● **The task**
Scan each line of the records for the word "beside" and extract the ones that have it.
-------- Data extracts
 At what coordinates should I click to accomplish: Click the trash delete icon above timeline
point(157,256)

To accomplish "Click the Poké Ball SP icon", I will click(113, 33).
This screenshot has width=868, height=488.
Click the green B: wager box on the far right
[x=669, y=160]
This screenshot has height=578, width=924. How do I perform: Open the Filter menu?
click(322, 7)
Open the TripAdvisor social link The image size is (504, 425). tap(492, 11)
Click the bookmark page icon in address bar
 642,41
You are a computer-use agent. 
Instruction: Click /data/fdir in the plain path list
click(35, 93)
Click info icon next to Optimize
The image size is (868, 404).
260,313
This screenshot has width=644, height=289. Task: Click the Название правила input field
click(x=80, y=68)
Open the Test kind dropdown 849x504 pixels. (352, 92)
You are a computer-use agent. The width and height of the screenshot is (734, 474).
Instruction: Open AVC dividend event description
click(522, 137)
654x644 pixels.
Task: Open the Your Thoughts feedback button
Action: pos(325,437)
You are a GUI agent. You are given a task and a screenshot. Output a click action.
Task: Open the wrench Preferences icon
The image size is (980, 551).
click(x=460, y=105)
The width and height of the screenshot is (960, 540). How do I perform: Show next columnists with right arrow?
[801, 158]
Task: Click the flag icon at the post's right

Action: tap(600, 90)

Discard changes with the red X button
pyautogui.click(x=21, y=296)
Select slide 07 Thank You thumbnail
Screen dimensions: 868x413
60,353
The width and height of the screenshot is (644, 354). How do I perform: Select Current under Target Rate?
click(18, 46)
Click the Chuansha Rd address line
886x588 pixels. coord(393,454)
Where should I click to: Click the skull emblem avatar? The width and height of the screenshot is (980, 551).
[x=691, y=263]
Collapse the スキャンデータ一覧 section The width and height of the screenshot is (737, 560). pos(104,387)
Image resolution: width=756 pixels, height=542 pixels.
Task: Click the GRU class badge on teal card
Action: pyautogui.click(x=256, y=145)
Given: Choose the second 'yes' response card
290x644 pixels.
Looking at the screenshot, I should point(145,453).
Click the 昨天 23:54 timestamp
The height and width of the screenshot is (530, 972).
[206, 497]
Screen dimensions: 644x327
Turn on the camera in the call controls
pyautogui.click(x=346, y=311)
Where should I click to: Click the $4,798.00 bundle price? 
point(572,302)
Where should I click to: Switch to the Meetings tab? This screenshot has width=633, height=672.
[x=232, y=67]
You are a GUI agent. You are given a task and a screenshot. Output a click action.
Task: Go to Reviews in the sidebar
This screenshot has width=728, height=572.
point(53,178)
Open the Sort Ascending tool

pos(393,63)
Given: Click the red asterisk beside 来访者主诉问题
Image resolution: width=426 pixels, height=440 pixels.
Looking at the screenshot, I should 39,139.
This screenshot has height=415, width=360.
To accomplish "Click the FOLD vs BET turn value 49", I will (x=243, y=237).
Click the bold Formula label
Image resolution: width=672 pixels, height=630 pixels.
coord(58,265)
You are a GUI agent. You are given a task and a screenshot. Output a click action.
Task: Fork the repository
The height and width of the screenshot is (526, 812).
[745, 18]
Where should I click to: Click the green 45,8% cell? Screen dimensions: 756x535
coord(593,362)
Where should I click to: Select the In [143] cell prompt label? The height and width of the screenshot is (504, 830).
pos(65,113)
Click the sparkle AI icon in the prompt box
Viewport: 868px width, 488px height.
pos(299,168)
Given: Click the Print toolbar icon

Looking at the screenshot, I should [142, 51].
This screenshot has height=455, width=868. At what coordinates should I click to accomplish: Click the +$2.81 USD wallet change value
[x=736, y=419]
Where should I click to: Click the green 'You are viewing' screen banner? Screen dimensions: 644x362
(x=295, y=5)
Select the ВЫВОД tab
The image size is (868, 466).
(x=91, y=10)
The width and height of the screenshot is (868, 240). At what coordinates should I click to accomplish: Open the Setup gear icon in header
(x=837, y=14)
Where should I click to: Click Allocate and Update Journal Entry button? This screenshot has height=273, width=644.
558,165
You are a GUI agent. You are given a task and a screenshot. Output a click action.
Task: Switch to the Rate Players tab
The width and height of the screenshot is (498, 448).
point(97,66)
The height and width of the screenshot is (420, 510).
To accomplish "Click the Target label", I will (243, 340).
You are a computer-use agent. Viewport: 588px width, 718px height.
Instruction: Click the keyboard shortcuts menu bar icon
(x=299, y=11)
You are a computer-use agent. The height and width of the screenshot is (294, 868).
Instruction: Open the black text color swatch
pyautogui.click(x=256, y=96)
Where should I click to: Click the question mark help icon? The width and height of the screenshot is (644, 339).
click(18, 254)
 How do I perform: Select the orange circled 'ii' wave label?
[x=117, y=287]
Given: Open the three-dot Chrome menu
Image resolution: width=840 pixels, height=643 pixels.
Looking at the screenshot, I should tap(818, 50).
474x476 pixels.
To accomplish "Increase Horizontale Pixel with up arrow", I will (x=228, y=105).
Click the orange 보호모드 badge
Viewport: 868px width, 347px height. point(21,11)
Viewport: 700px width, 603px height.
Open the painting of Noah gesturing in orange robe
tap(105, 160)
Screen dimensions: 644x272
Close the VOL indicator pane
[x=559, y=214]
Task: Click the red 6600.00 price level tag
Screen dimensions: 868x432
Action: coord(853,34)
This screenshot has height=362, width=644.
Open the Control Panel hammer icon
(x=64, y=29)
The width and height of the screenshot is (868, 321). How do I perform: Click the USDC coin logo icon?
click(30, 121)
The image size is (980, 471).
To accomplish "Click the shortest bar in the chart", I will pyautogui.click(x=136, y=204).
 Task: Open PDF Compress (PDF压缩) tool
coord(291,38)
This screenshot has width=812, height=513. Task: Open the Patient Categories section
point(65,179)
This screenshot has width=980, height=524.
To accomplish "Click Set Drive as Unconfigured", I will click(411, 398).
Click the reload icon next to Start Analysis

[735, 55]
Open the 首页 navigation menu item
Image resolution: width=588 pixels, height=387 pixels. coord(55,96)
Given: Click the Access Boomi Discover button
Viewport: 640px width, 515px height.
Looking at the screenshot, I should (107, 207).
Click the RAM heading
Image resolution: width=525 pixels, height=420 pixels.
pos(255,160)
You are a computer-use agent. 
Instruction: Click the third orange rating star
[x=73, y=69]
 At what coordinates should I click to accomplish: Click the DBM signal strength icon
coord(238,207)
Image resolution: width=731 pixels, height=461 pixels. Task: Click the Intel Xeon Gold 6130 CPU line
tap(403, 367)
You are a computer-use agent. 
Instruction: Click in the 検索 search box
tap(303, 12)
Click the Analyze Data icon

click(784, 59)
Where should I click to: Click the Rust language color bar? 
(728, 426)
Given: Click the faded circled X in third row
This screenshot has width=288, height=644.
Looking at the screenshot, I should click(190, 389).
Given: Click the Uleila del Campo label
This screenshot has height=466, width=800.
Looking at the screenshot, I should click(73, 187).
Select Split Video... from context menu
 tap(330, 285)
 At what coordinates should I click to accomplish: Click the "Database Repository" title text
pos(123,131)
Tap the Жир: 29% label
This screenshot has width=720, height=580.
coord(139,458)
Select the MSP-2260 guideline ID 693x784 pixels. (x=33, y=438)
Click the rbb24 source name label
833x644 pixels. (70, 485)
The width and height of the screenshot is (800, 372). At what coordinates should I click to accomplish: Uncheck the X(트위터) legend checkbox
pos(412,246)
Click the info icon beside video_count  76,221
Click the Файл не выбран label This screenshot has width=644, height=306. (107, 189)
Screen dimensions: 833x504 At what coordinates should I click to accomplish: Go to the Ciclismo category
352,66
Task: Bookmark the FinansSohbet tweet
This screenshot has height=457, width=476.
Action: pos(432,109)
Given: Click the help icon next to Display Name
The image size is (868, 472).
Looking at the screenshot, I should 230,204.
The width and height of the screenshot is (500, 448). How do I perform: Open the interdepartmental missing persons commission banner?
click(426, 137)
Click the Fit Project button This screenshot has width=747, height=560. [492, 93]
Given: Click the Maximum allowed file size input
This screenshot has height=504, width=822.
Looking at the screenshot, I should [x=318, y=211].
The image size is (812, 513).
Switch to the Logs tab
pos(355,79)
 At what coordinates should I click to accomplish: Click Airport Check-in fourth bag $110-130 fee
----------------
● **Response to the task**
Given: Click the red asterisk beside 来访者主诉问题
Click the info icon beside video_count  76,221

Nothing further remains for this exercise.